El “momento punitivo” nos obliga a hablar sólo de policía, derecho penal y cárceles. Nos obliga a confrontar sobre estilos de gestión, pero no sobre paradigmas de seguridad.

Al mismo tiempo, más allá de estas estrategias, hay otras tendencias profundas que merecen reseñarse. En primer lugar, la coyuntura actual de los debates sobre la seguridad revela un control político sobre los datos y las evidencias. Esta realidad no es precisamente nueva. El control de la estadística de delitos y de la información policial que se decide colocar en el debate público (por ejemplo, la información que se administra para dar cuenta de ciertas violencias en los territorios) es la clave para sostener cualquier estrategia política de conducción, y de ahí a la manipulación no hay ni un paso. Hace muchos años que sostenemos que el Observatorio sobre Violencia y Criminalidad debe salir de la órbita del Ministerio del Interior y pasar a tener una integración interinstitucional, además de estar sometido a fuertes controles y auditorías rigurosas. Ese proyecto nació en 2005 para tener una existencia más robusta y una base metodológica más plural. Hoy estamos pagando las consecuencias de lo que no se quiso hacer en su momento.
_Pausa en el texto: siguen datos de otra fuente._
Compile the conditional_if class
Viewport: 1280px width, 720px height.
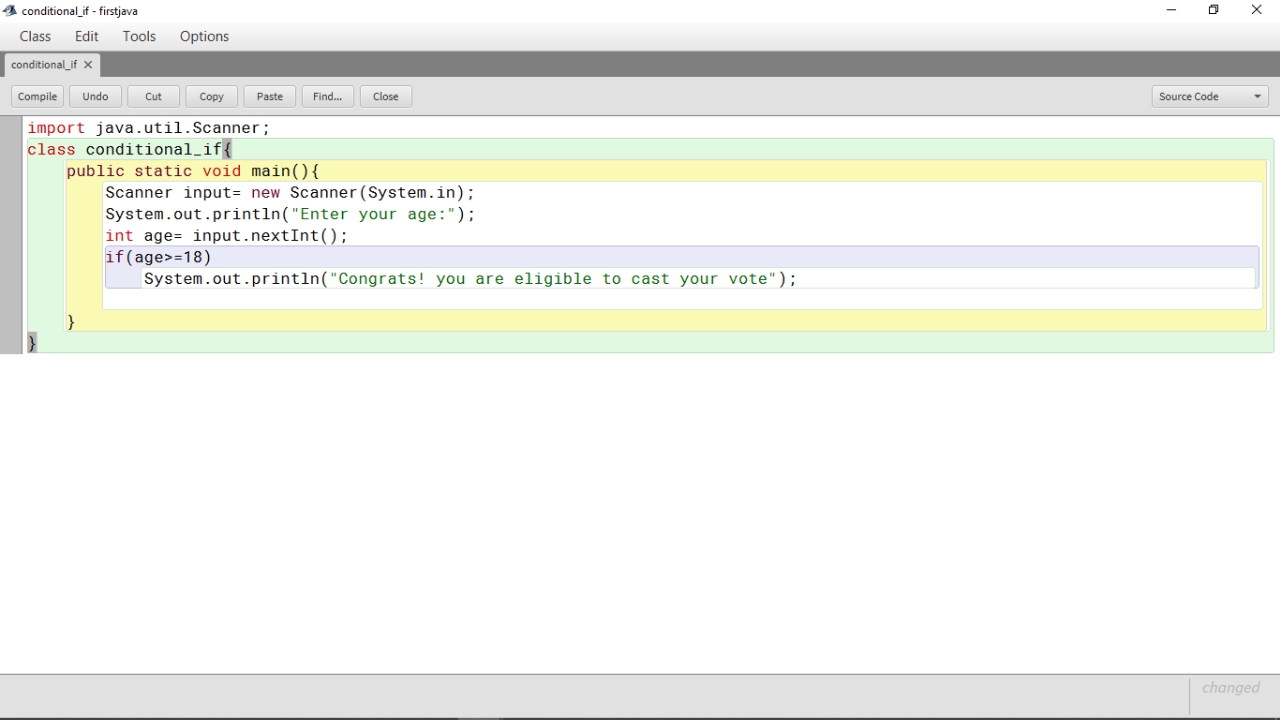coord(36,96)
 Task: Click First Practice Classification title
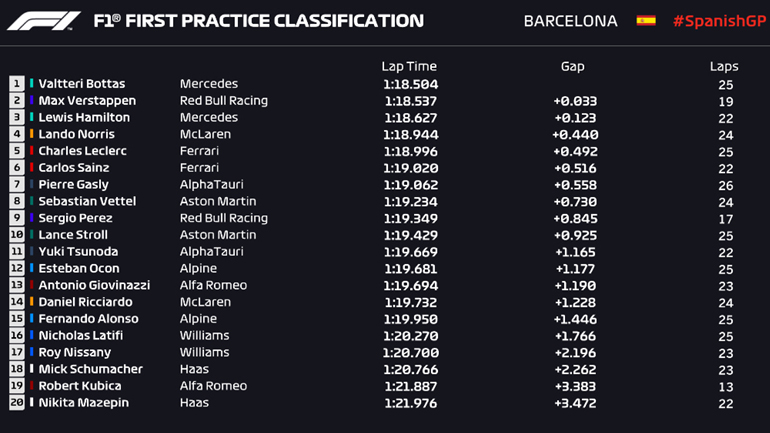tap(258, 21)
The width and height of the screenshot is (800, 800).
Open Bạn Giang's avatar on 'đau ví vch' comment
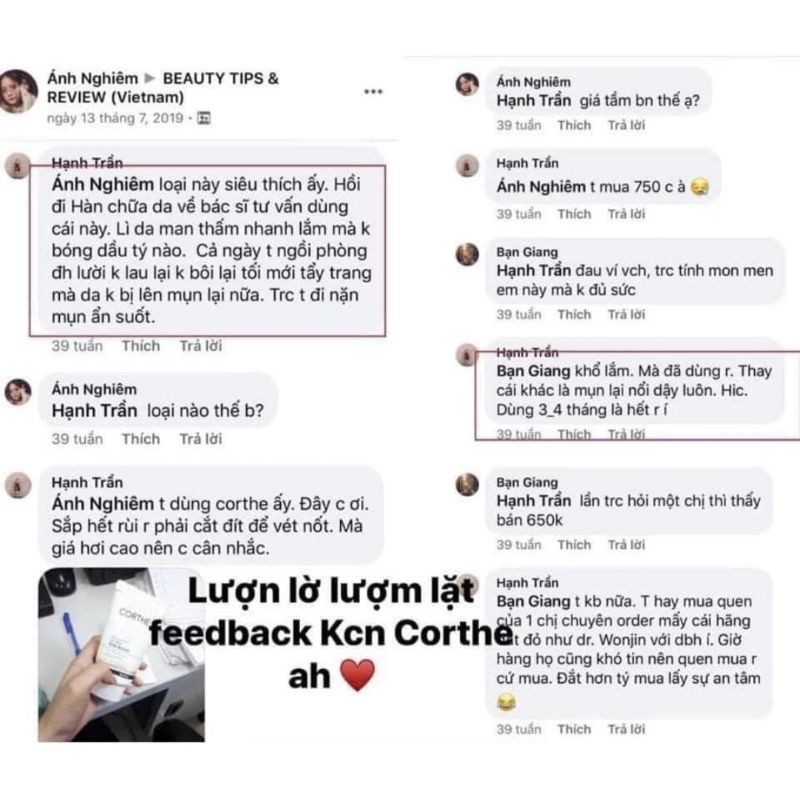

En segundo lugar, si bien ponemos el foco en lo que hace el gobierno, hay que comprender cuáles son los desafíos y los riesgos a la hora de hacer oposición y encarnar de verdad la posibilidad de alternativas. Promover la indignación puntual, reaccionar ante titulares de prensa, seguir la crónica roja como único insumo de realidad, etc., son formas cada vez más visibles de tramitar una oposición en materia de seguridad, que mucho se parecen a las que practicaban los que hoy gobiernan. Si en varios aspectos la gestión de la seguridad en años anteriores fue asimilando la impronta de un realismo de derecha, el ejercicio actual de la oposición también absorbe ese estilo. No es tarea sencilla encontrar el punto justo, pues son necesarias las reacciones puntuales a la imposición de un relato, pero también el sentido básico de la autocrítica y la voluntad para construir colectivamente caminos muy distintos a los transitados. El “momento punitivo” nos obliga a hablar solo de policía, derecho penal y cárceles. Nos obliga a confrontar sobre estilos de gestión, pero no sobre paradigmas de seguridad. La exigencia de responder a la supuesta demanda de la gente nos ha ido vaciando el imaginario político. Como se comprenderá, eludir todas y cada una de estas trampas es un desafío mayor.

Rafael Paternain es sociólogo e investigador del Departamento de Sociología de la Facultad de Ciencias Sociales.